Closed caicairay closed 5 years ago
@caicairay Please note #15 #10 #5, we will fix #5 ASAP
Hi @kftsehk. Somehow every time I submit a job, I met this problem: the job would be deferred for a while (about a minute), then sent to execution.
State: Idle EState: Deferred
Creds: user:zcao group:hbli class:extended qos:DEFAULT
WallTime: 00:00:00 of 2:00:00
SubmitTime: Mon Nov 19 20:50:48
(Time Queued Total: 00:00:01 Eligible: 00:00:01)
Total Tasks: 960
Req[0] TaskCount: 960 Partition: ALL
Network: [NONE] Memory >= 0 Disk >= 0 Swap >= 0
Opsys: [NONE] Arch: [NONE] Features: [normal]

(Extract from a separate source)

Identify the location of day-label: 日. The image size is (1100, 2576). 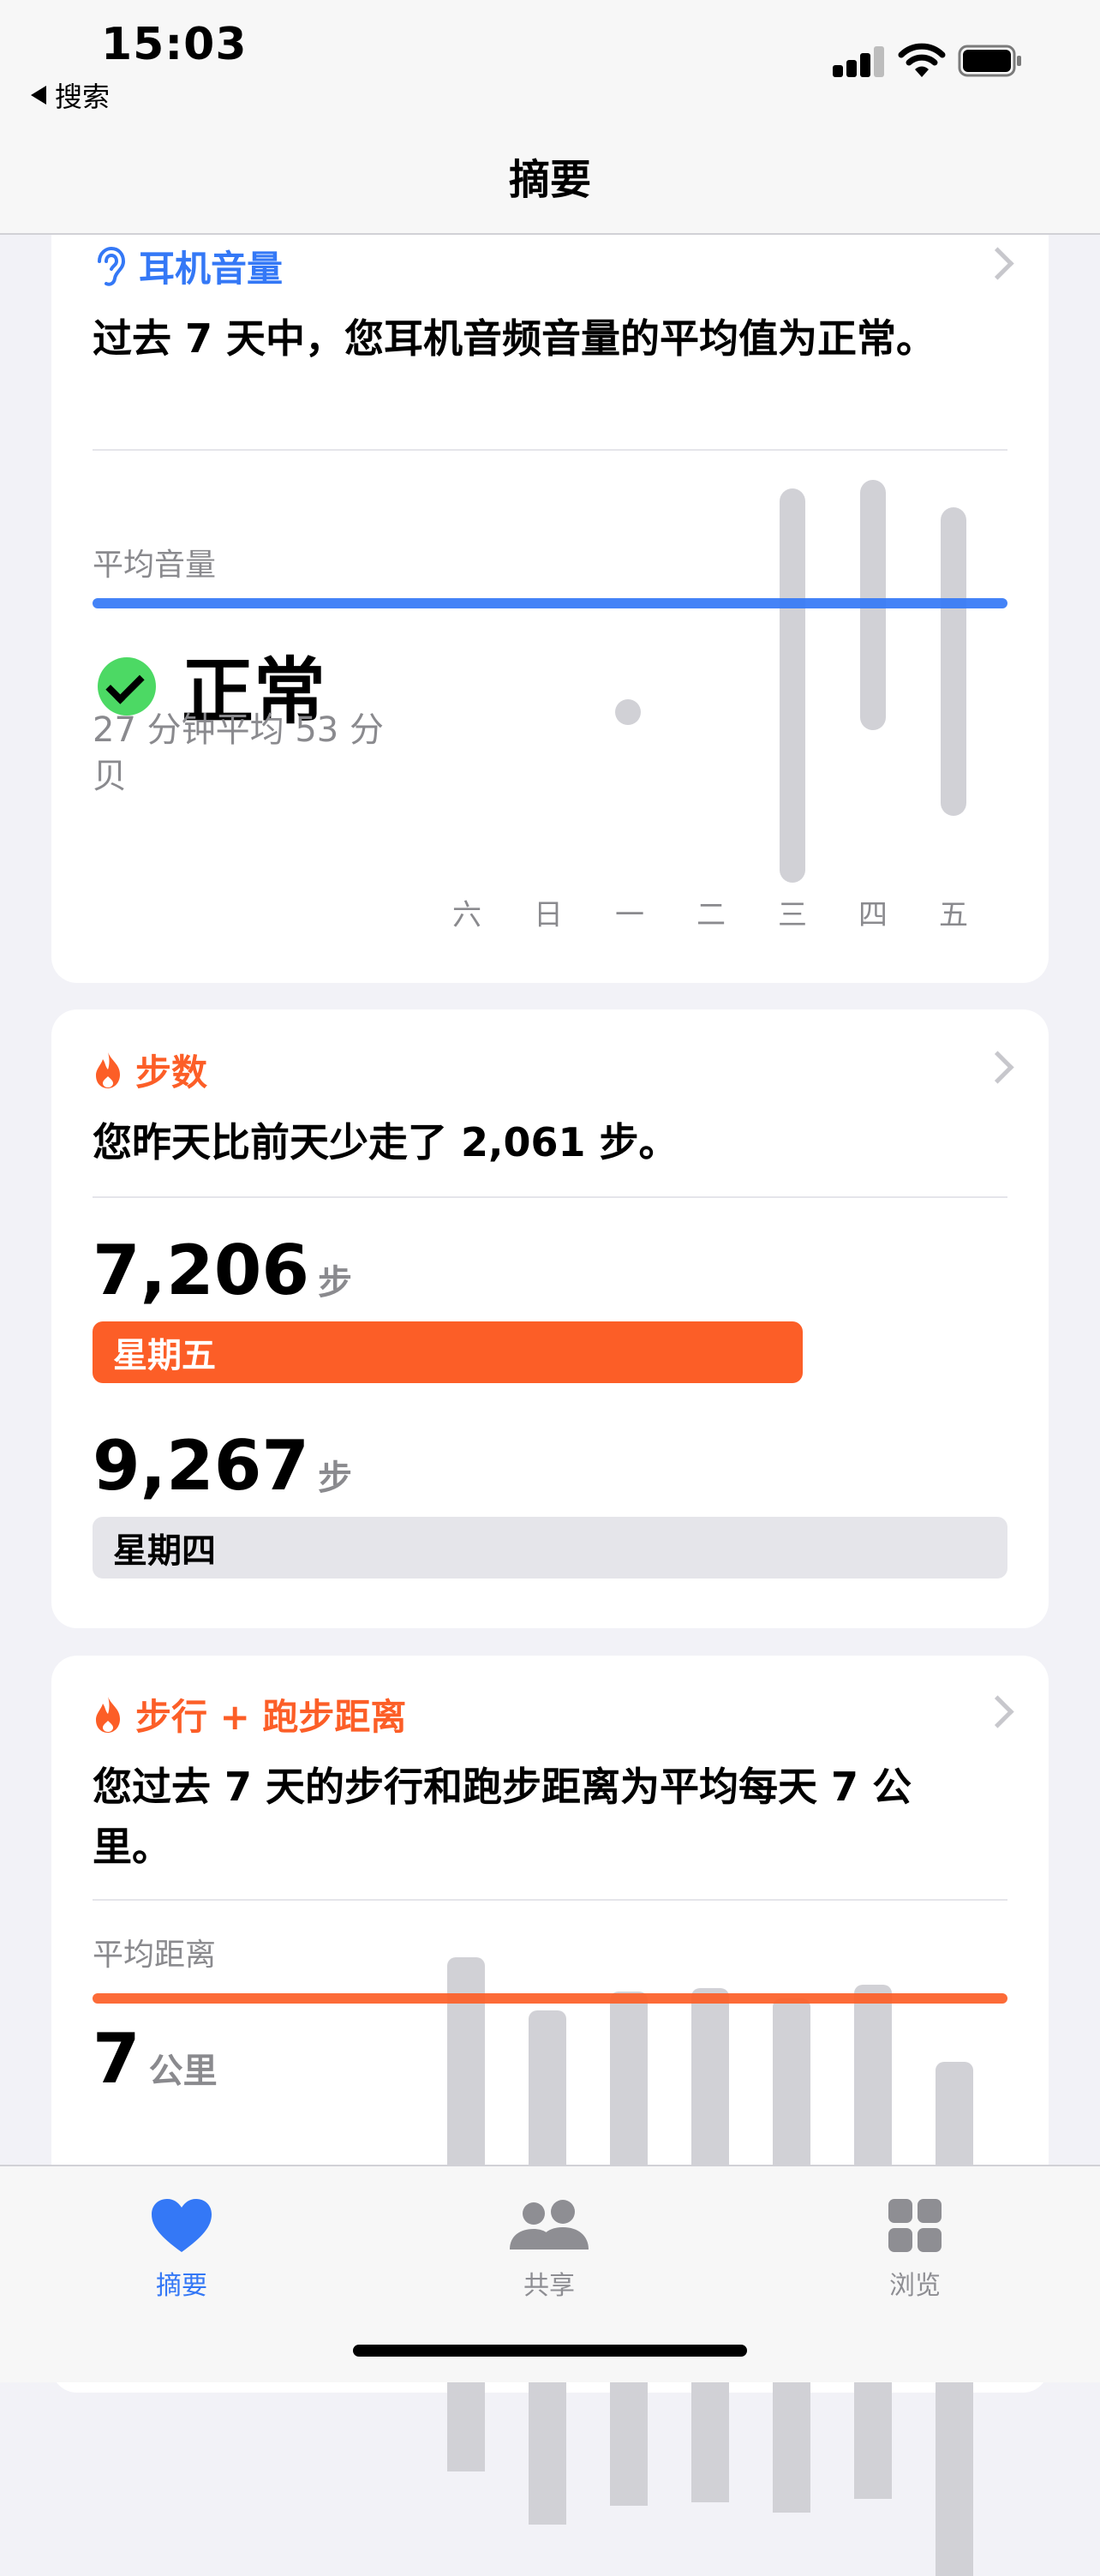
(548, 915).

IWD: [NONE] Executable: [NONE]
Bypass: 0 StartCount: 1
PartitionMask: [ALL]
Flags: RESTARTABLE
job is deferred. Reason: RMFailure (cannot start job - RM failure, rc: 15085, msg: 'End of File')
Holds: Defer (hold reason: RMFailure)
PE: 960.00 StartPriority: -12355
cannot select job 149809 for partition DEFAULT (job hold active)

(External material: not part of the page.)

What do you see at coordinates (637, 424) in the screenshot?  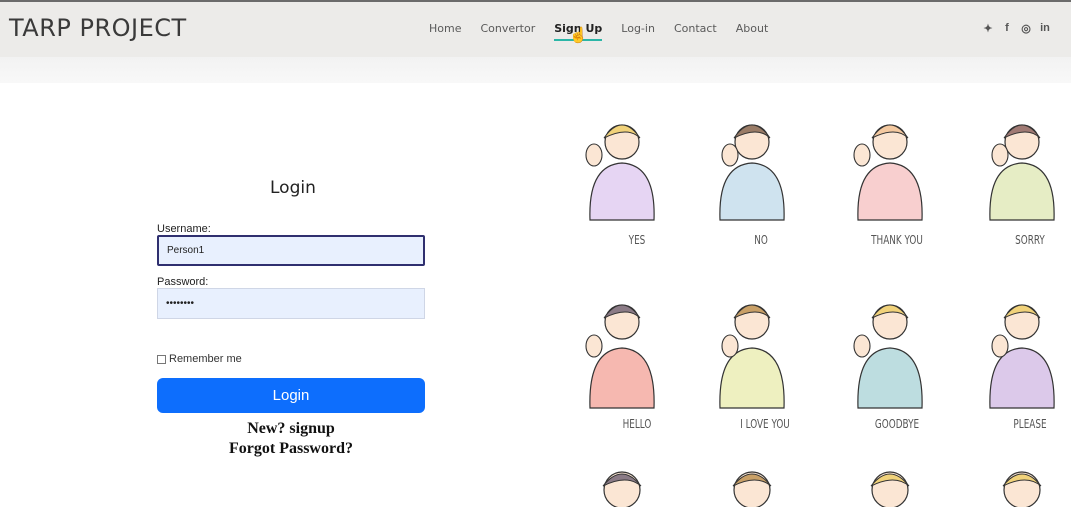 I see `caption-hello: HELLO` at bounding box center [637, 424].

It could be TORQUE Mom temporarily become unresponsive, thus cannot receive the job start. https://torqueusers.supercluster.narkive.com/ZXAzm4jP/rm-failure-rc-15085-msg-end-of-file
Possibly related to #8, or launching job with large number of nodes
All nodes works now.
zcao@mu01:~$ date
Wed Dec 19 23:58:34 CST 2018
zcao@mu01:~$ pbsnodes -l
zcao@mu01:~$
Can we close this?
One node is not available for job-execution. Seems cu01 is for debug only.
Need to make cu09 and/or cu39 online to continue the simulation.